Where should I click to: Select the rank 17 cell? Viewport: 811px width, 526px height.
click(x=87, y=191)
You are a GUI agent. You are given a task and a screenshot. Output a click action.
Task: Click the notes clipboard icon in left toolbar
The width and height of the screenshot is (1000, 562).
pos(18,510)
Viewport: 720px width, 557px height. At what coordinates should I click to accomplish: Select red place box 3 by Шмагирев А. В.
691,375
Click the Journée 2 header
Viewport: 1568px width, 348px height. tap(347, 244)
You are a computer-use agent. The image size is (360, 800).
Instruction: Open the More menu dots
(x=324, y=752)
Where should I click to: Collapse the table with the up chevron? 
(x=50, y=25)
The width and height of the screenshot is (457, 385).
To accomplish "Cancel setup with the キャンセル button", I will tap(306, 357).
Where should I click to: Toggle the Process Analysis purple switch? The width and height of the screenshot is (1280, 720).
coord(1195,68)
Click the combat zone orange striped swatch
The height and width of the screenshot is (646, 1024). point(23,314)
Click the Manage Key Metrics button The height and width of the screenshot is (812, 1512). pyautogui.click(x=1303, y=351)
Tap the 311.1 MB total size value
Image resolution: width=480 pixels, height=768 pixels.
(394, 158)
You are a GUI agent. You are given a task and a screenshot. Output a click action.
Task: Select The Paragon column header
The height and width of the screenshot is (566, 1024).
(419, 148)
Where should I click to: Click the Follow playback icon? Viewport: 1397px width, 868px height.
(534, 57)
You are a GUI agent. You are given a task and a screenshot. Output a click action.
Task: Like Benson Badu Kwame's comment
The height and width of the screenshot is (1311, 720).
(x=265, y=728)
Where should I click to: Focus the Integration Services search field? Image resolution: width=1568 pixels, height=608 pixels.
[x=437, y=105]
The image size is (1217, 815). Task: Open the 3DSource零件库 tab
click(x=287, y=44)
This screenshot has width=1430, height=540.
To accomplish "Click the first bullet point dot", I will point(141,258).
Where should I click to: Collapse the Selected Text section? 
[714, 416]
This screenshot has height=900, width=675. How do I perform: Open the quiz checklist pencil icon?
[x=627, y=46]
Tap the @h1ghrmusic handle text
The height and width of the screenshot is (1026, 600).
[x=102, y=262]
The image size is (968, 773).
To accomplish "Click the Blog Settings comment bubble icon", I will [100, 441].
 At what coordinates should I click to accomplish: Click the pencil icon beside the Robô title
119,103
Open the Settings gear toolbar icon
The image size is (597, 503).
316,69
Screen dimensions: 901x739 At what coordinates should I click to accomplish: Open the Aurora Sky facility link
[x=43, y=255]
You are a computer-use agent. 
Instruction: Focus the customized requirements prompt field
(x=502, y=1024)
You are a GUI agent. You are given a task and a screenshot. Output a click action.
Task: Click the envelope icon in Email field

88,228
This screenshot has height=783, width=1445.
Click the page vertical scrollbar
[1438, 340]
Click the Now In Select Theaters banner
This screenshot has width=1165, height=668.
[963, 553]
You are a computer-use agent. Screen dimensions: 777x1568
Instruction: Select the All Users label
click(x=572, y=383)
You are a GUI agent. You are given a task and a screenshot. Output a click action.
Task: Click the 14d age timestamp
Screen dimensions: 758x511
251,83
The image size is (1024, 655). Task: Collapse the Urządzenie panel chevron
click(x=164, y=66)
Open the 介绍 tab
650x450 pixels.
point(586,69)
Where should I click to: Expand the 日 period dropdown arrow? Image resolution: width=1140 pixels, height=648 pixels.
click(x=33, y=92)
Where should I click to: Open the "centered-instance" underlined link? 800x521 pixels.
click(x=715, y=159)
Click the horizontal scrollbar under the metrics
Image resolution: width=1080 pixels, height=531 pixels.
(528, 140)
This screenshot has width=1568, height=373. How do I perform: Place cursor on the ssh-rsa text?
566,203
______
● What is needed
The material must be repeated in full, with every line exact.

● Your solution
Where should I click to: Select the rank 17 cell? Viewport: 811px width, 526px height.
click(x=87, y=191)
You are a GUI agent. You are given a task and a screenshot. Output a click action.
Task: Click the notes clipboard icon in left toolbar
The width and height of the screenshot is (1000, 562).
pos(18,510)
Viewport: 720px width, 557px height. At what coordinates should I click to accomplish: Select red place box 3 by Шмагирев А. В.
691,375
Click the Journée 2 header
Viewport: 1568px width, 348px height. tap(347, 244)
You are a computer-use agent. The image size is (360, 800).
Instruction: Open the More menu dots
(x=324, y=752)
Where should I click to: Collapse the table with the up chevron? 
(x=50, y=25)
The width and height of the screenshot is (457, 385).
To accomplish "Cancel setup with the キャンセル button", I will tap(306, 357).
Where should I click to: Toggle the Process Analysis purple switch? The width and height of the screenshot is (1280, 720).
coord(1195,68)
Click the combat zone orange striped swatch
The height and width of the screenshot is (646, 1024). point(23,314)
Click the Manage Key Metrics button The height and width of the screenshot is (812, 1512). pyautogui.click(x=1303, y=351)
Tap the 311.1 MB total size value
Image resolution: width=480 pixels, height=768 pixels.
(394, 158)
You are a GUI agent. You are given a task and a screenshot. Output a click action.
Task: Select The Paragon column header
The height and width of the screenshot is (566, 1024).
(419, 148)
Where should I click to: Click the Follow playback icon? Viewport: 1397px width, 868px height.
(534, 57)
You are a GUI agent. You are given a task and a screenshot. Output a click action.
Task: Like Benson Badu Kwame's comment
The height and width of the screenshot is (1311, 720).
(x=265, y=728)
Where should I click to: Focus the Integration Services search field? Image resolution: width=1568 pixels, height=608 pixels.
[x=437, y=105]
The image size is (1217, 815). Task: Open the 3DSource零件库 tab
click(x=287, y=44)
This screenshot has width=1430, height=540.
To accomplish "Click the first bullet point dot", I will point(141,258).
Where should I click to: Collapse the Selected Text section? 
[714, 416]
This screenshot has height=900, width=675. How do I perform: Open the quiz checklist pencil icon?
[x=627, y=46]
Tap the @h1ghrmusic handle text
The height and width of the screenshot is (1026, 600).
[x=102, y=262]
The image size is (968, 773).
To accomplish "Click the Blog Settings comment bubble icon", I will [100, 441].
 At what coordinates should I click to accomplish: Click the pencil icon beside the Robô title
119,103
Open the Settings gear toolbar icon
The image size is (597, 503).
316,69
Screen dimensions: 901x739 At what coordinates should I click to accomplish: Open the Aurora Sky facility link
[x=43, y=255]
You are a computer-use agent. 
Instruction: Focus the customized requirements prompt field
(x=502, y=1024)
You are a GUI agent. You are given a task and a screenshot. Output a click action.
Task: Click the envelope icon in Email field

88,228
This screenshot has height=783, width=1445.
Click the page vertical scrollbar
[1438, 340]
Click the Now In Select Theaters banner
This screenshot has width=1165, height=668.
[963, 553]
You are a computer-use agent. Screen dimensions: 777x1568
Instruction: Select the All Users label
click(x=572, y=383)
You are a GUI agent. You are given a task and a screenshot. Output a click action.
Task: Click the 14d age timestamp
Screen dimensions: 758x511
251,83
The image size is (1024, 655). Task: Collapse the Urządzenie panel chevron
click(x=164, y=66)
Open the 介绍 tab
650x450 pixels.
point(586,69)
Where should I click to: Expand the 日 period dropdown arrow? Image resolution: width=1140 pixels, height=648 pixels.
click(x=33, y=92)
Where should I click to: Open the "centered-instance" underlined link? 800x521 pixels.
click(x=715, y=159)
Click the horizontal scrollbar under the metrics
Image resolution: width=1080 pixels, height=531 pixels.
(528, 140)
This screenshot has width=1568, height=373. How do I perform: Place cursor on the ssh-rsa text?
566,203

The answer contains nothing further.